The primary purpose of this study is to assess how caring for a family member with dementia affects perceptions of family caregivers who are 18 years of age and older in the areas of physical health, mental health, quality of life (QOL), and financial status. While some research has evaluated the psychological burden of becoming a professional caregiver for an adult with a degenerative illness or acquired brain injury, there is less research considering the burden of being a familial caregiver to a person with dementia. This research seeks to help close that gap.

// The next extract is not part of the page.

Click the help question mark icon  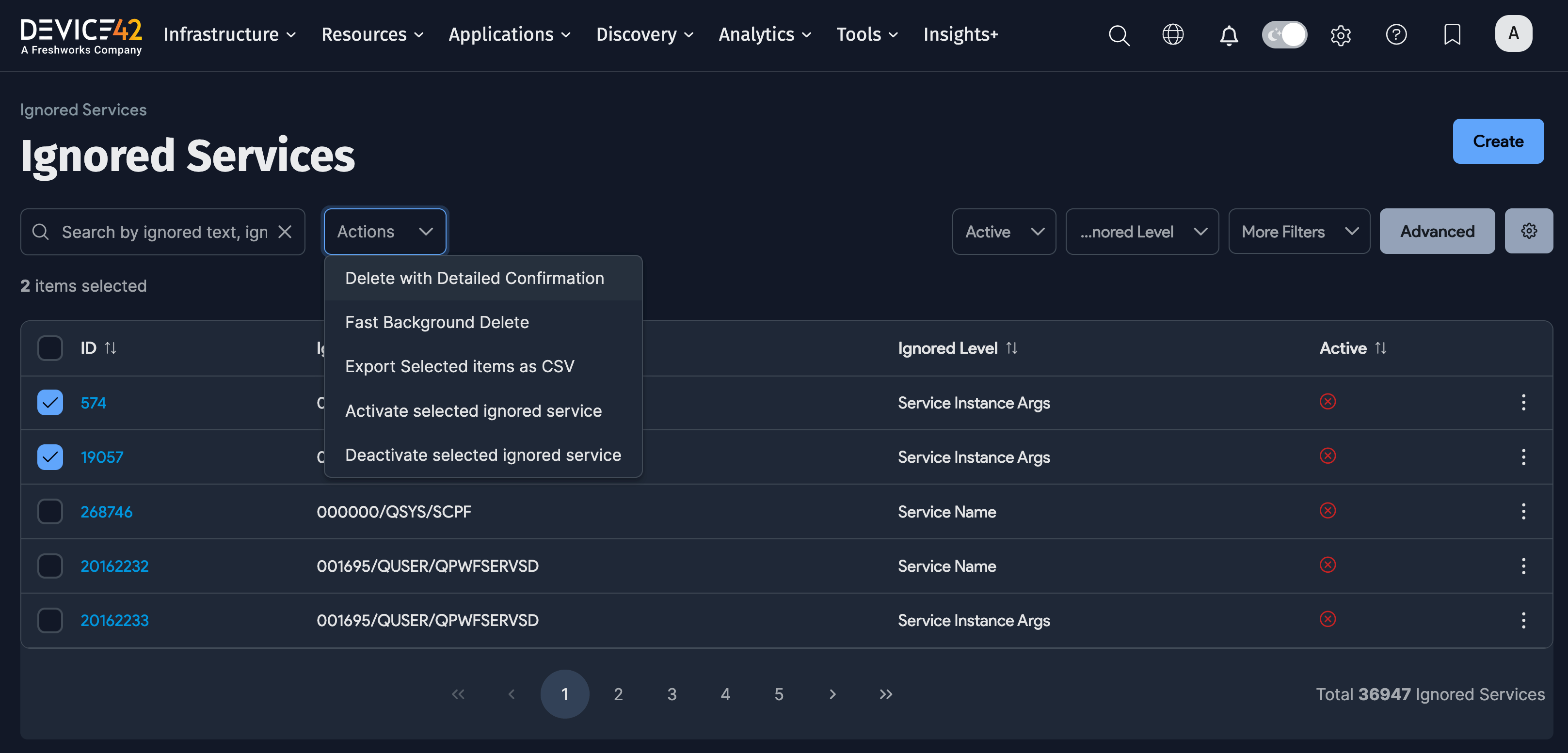coord(1396,35)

Participants for this study will be adult family caregivers between the ages of 18 and older, who do not have a diagnosis of Alzheimer’s Disease or other related dementias and are not professional caregivers (ie. nurses, CNAs, SNF employees). For this study, a familial caregiver is defined as a person who is actively participating in the patient's care, such as ADLs, and are providing emotional and physical support for the person with dementia. Additionally, familial caregivers must live with the individual with dementia and actively participate in a minimum of 15 hours a week of caring to participate in this study.
Demographic information will be sourced from caregivers and will include their age, age of person whom they care for with dementia, how long have they had a dementia diagnosis, type of dementia if known, and, given descriptors of mild/moderate/severe dementia, a severity rating of the individual’s dementia, gender, race, ethnicity, geographical location (urban vs. rural), relationship to the person for whom they are caring (i.e. parent, spouse/partner, sibling, son/daughter, other family members, and friends), diagnosed health conditions, and how many hours a week they spend caring for their family member with dementia. More than one caregiver of the same individual may participate in the study if interested.